→ Given instruction
In the forum thread below on finding the starter in a 2002 Pathfinder, translate this sentence into Spanish: "Clean the battery cable contacts first before you look to the starter."

→ Selection
◇ ◇ ◇ ◇ ◇ ◇ ◇

# Where is the starter in a 02 Pathfinder???



## tgrace (Jun 1, 2007)

Anyone know where the starter is located in a 2002 Pathfinder? I am getting a little hesitation when she starts. Checked the alternator & battery and they are fine. I would just like to have it tested before I am left stranded somewhere.

Thanks in advance-


----------



## Xeno (Oct 5, 2005)

Usually 10 O Clock position on the flywheel. Are you sure your up to the task of removing & reinstalling it(since you can't even find it)?

X


----------



## coolnesss (Dec 23, 2003)

Clean the battery cable contacts first before you look to the starter. I just did mine, and even though it all looked perfect outside, once I took the contact off the battery post, it was all cruddy inside.
No more hesitation at all now.


----------



## tgrace (Jun 1, 2007)

Xeno said:


> Usually 10 O Clock position on the flywheel. Are you sure your up to the task of removing & reinstalling it(since you can't even find it)?
> 
> X


I?m not doing it myself (my mechanic/cousin is). But i feel like i should try to find things on my own as part of the learning process. Thanks for the input


----------



## tgrace (Jun 1, 2007)

coolnesss said:


> Clean the battery cable contacts first before you look to the starter. I just did mine, and even though it all looked perfect outside, once I took the contact off the battery post, it was all cruddy inside.
> No more hesitation at all now.


i will try that too. thanks


----------

◇ ◇ ◇ ◇ ◇ ◇ ◇

→ Supplied information
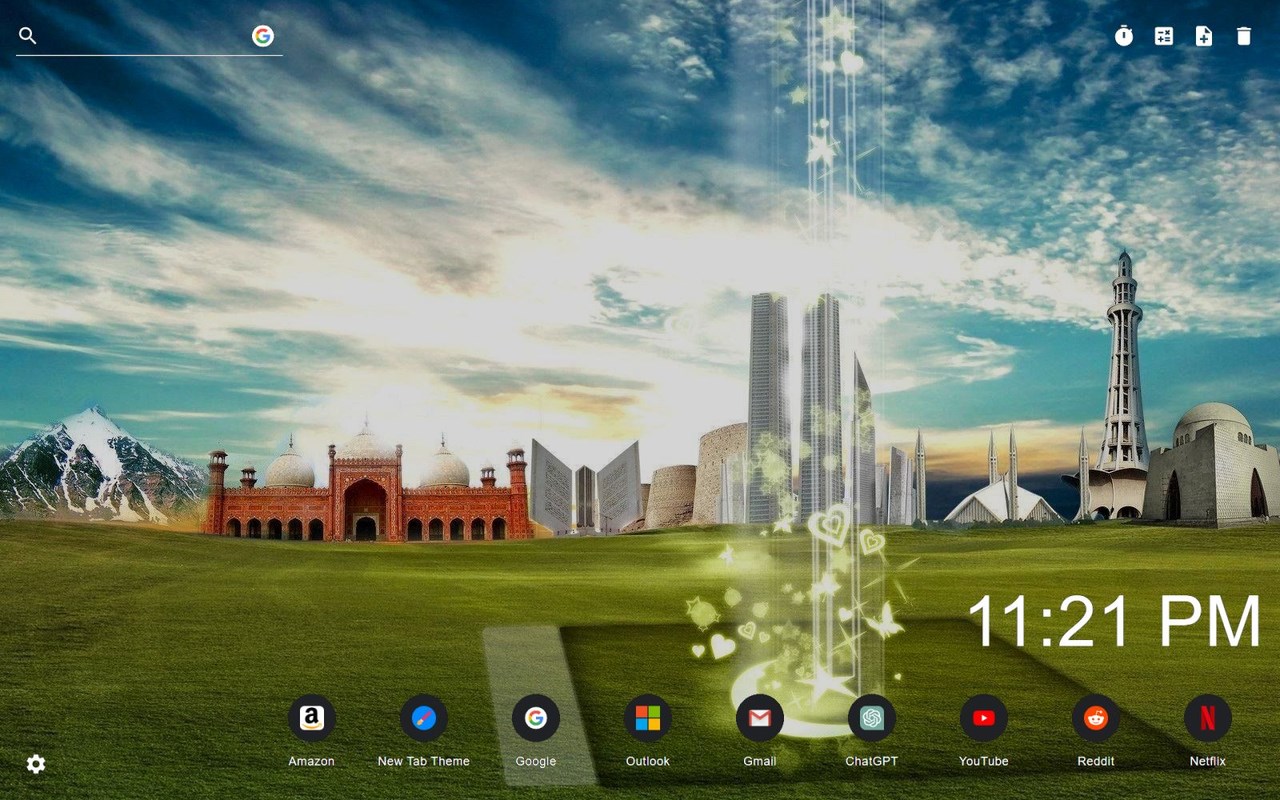Open Gmail from the shortcut dock
1280x800 pixels.
759,717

◇ ◇ ◇ ◇ ◇ ◇ ◇

→ Solution for this exercise
Limpia primero los contactos de los cables de la batería antes de fijarte en el motor de arranque.